Eron Rauch: Unfolding Shrines has some of the most ambitious utilisation of AR we’ve seen. Yes, there are four artists working in very different modes, but they each stretch out in ways that feel true to their practices and generate immersive worlds more akin to VR. Though I am a bit curious why these works don’t have VR versions, as they would, for the most part, only have their sprawling spaces more richly and openly experienced in that way. (See my answer to the next question for why I think this might be important for artists using AR to consider.) One technical note coming from the video games space is that some of these installations can suffer from very serious frames-per-second drops and audio fragmentation even on a new phone, so I would encourage arts AR experiences to work harder on optimisation.
What does it say to you about the future of the medium/art form/use of XR within the art world?
One unifying theme I felt was in the way hybrid digital graphics technologies can be leveraged to introduce maximalist kitsch installations into our personal spaces and how that can almost feel like an uncanny intrusion.Eron Rauch
Eron Rauch: One unifying theme I felt was in the way hybrid digital graphics technologies can be leveraged to introduce maximalist kitsch installations into our personal spaces and how that can almost feel like an uncanny intrusion. With Wisher-Mills, Helf, and Ubuntu’s, relentless cybernetic resurfacing of my space, replacing it with earthquake-cracked drywall sprawling stimuli, colour, light, and alternate but permeable geometries, create a curiously claustrophobic and anxiety-inducing headspace. This “uncanny intrusion” effect of AR works in our home spaces is interesting to me, because visiting Cao Fei’s RMB City—in Second Life back in 2009—for instance, felt excitingly expansive and open, despite being a complete sensory-architectural jumble confined to a 17-inch laptop screen. Uma Breakdown’s work certainly has kitsch and shocks of digital-only saturated colour intruding into space, but the way it functions is much closer to a 2D screen interface. I wanted to dislike it and label it as somehow unambitious compared to the maximalist graphics-card-melting flexing of the other three works, but landing on it fourth, I encountered a moment of quiet reading, one that felt oddly intimate in a way that somehow tied together the four works like a postlude.
The XR panel's ratings
Carole Chainon gave a rating of 3/5 stars.
Dhiren Dasu gave a rating of 3/5 stars.
Seol Park gave a rating of 3.5/5 stars.
Eron Rauch gave a rating of 5/5 stars.
Giving an overall panel rating of 3.5/5 stars.
The Art Newspaper’s XR Panel
Gretchen Andrew uses her vision boards to hack systems of power with art, glitter and code. Her next exhibition is with Annka Kultys in April 2021.

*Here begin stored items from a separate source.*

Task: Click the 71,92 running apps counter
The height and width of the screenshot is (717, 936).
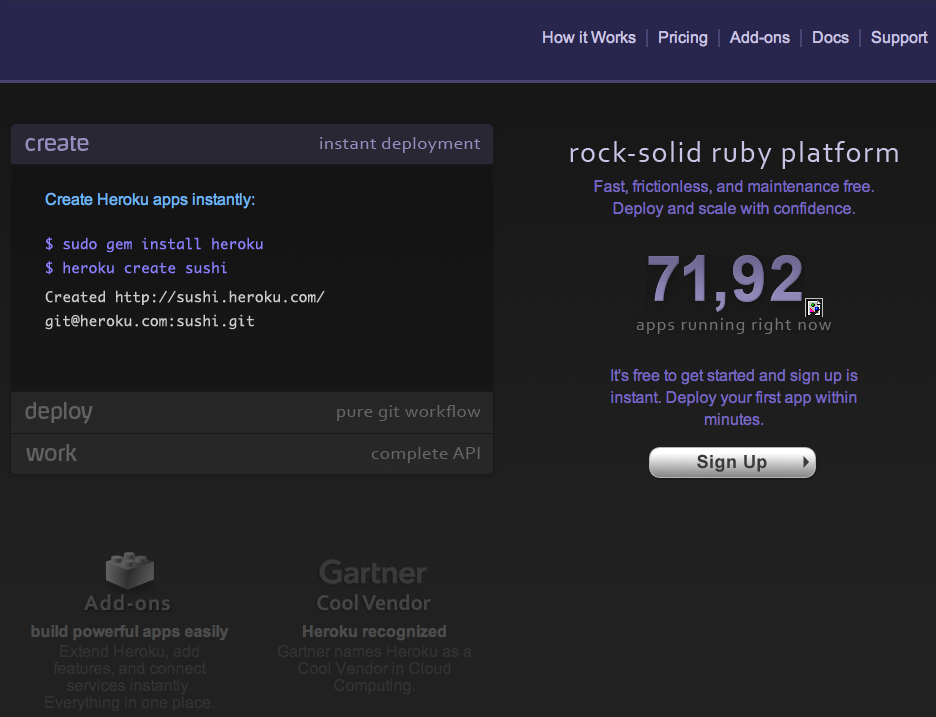Action: click(724, 279)
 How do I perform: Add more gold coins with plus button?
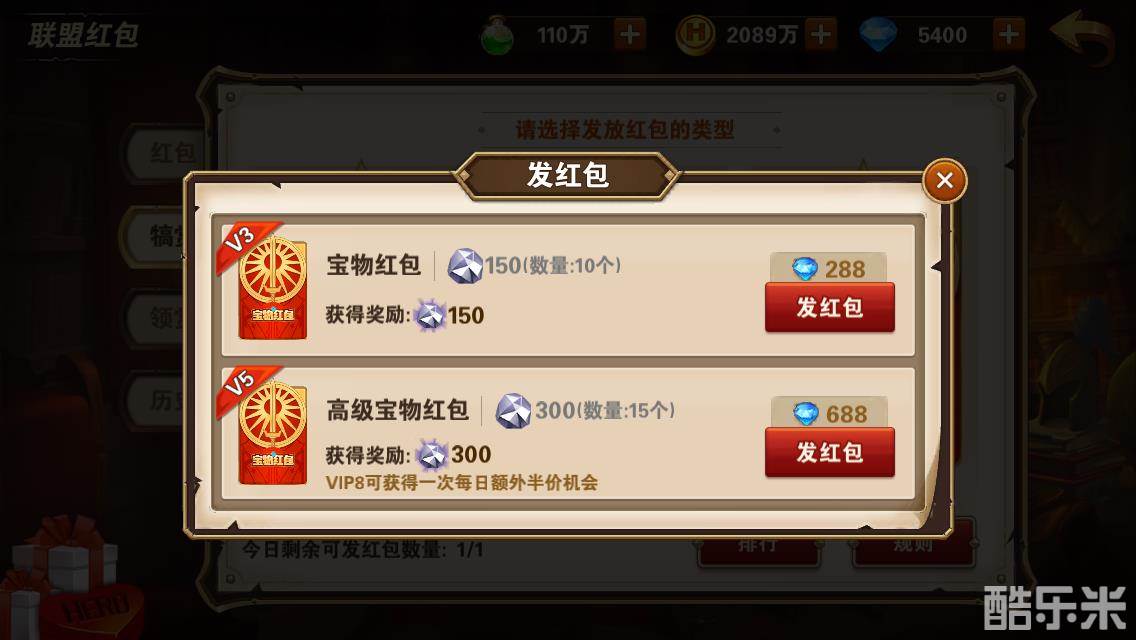pyautogui.click(x=821, y=34)
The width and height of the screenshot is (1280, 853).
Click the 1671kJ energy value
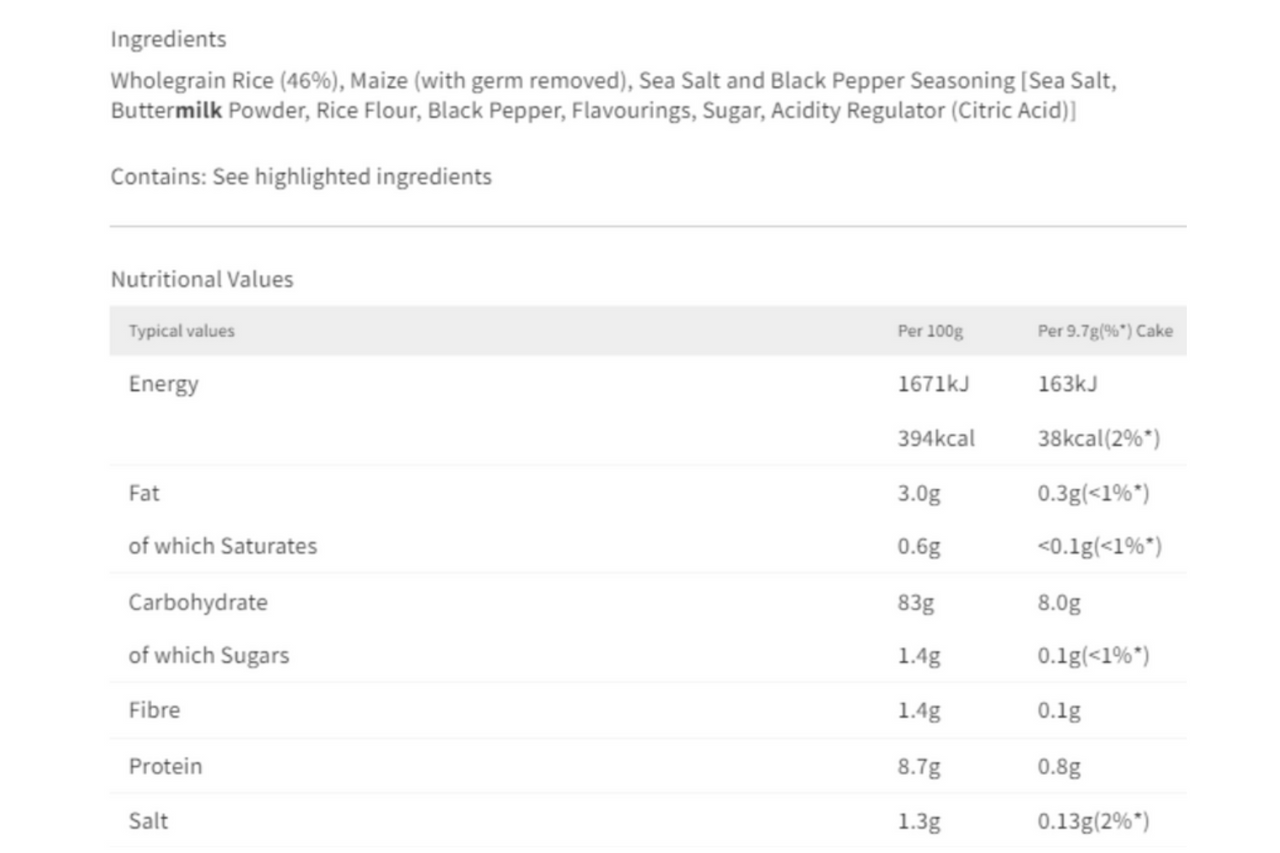933,384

Carole Chainon is the co-founder of JYC, a XR development and production studio based in LA with a presence in Europe, creating XR experiences for the entertainment and enterprise sector. She is also a Spark AR Creator.
Dhiren Dasu is a digital media creator and consultant. His areas of speciality include photography, film, virtual space, graphic design, visual effects, animation, and audio production. Dasu, in his fine art persona as Shapeshifter7, makes artworks that echo and recompose the architectural spaces he photographs, turning them into immersive spaces while exploring the nexus of photography, collage, symbols, and perception.
Seol Park bridges technology, art, and branding. After working with Microsoft and INTEL, she now guides global branding at LG with emphasis on digital and cultural engagement. Her work in XR has appeared in Media-N, ABC TV (Australia), The Southern Star (Ireland), and more. She was named in Sotheby's Institute's "4 Under 40" in 2019, and currently serves on the Board of Trustees for The American Folk Art Museum.
Eron Rauch is an artist, writer, and curator whose projects explore the infrastructure of imagination, with a focus on subcultures, video games, and photography history. He is the founder of the website Video Games for the Arts, writes for the video game industry, and teaches photography at CalArts. His photo book about virtual Tokyo, Such is the Power of the Empty Lot, was published alongside Heterotopias volume 7.